进程要操作cpu , 必须要先创建一个线程，
all the threads in a process have the same view of the memory
所有在同一个进程里的线程是共享同一块内存空间的

进程与线程的区别？

Threads share the address space of the process that created it; processes have their own address space.
线程共享内存空间，进程的内存是独立的
Threads have direct access to the data segment of its process; processes have their own copy of the data segment of the parent process.

Threads can directly communicate with other threads of its process; processes must use interprocess communication to communicate with sibling processes.
同一个进程的线程之间可以直接交流，两个进程想通信，必须通过一个中间代理来实现

New threads are easily created; new processes require duplication of the parent process.
创建新线程很简单， 创建新进程需要对其父进程进行一次克隆

Threads can exercise considerable control over threads of the same process; processes can only exercise control over child processes.
一个线程可以控制和操作同一进程里的其他线程，但是进程只能操作子进程

Changes to the main thread (cancellation, priority change, etc.) may affect the behavior of the other threads of the process; changes to the parent process does not affect child processes.

threading模块

import time

import threading

def run(n):

    print('task.....',n)

    time.sleep(2)

# run("t1")

# run("t2")

#普通写法
t1 = threading.Thread(target=run,args=("t1",))

t2 = threading.Thread(target=run,args=("t2",))

t1.start()

t2.start()

import time

import threading

#类写法

class MyThread(threading.Thread):

    def __init__(self,n,sleep_time):

        super(MyThread, self).__init__()

        self.n = n

        self.sleep_time = sleep_time

    def run(self):

        print("task", self.n)

        time.sleep(self.sleep_time)

        print("task done")

t1 = MyThread("t1",2)

t2 = MyThread("t2",4)

t1.start()

t2.start()

import threading

import time

def run(n):

    print("task ",n )

    time.sleep(2)

    print("task done",n)

start_time = time.time()

t_objs = [] #存线程实例

for i in range(50):

    t = threading.Thread(target=run,args=("t-%s" %i ,))

    t.start()

    t_objs.append(t) #为了不阻塞后面线程的启动，不在这里join，先放到一个列表里

for t in t_objs: #循环线程实例列表，等待所有线程执行完毕

    t.join()

print(t_objs)

print("----------all threads has finished...")

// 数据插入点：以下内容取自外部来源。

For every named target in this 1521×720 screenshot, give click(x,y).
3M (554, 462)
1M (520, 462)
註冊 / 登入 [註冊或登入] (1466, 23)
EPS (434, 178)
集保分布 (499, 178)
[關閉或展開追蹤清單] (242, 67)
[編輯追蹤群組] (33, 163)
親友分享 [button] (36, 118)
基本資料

print("cost:",time.time() - start_time)

Daemon：守护进程，即主进程一结束，守护进程也就结束

import threading

import time

def run(n):

    print("task ",n )

    time.sleep(2)

    print("task done",n,threading.current_thread())

start_time = time.time()

t_objs = [] #存线程实例

for i in range(50):

    t = threading.Thread(target=run,args=("t-%s" %i ,))

    t.setDaemon(True) #把当前线程设置为守护线程

    t.start()

    t_objs.append(t) #为了不阻塞后面线程的启动，不在这里join，先放到一个列表里

# for t in t_objs: #循环线程实例列表，等待所有线程执行完毕

#     t.join()

# time.sleep(2)

print("----------all threads has finished...",threading.current_thread(),threading.active_count())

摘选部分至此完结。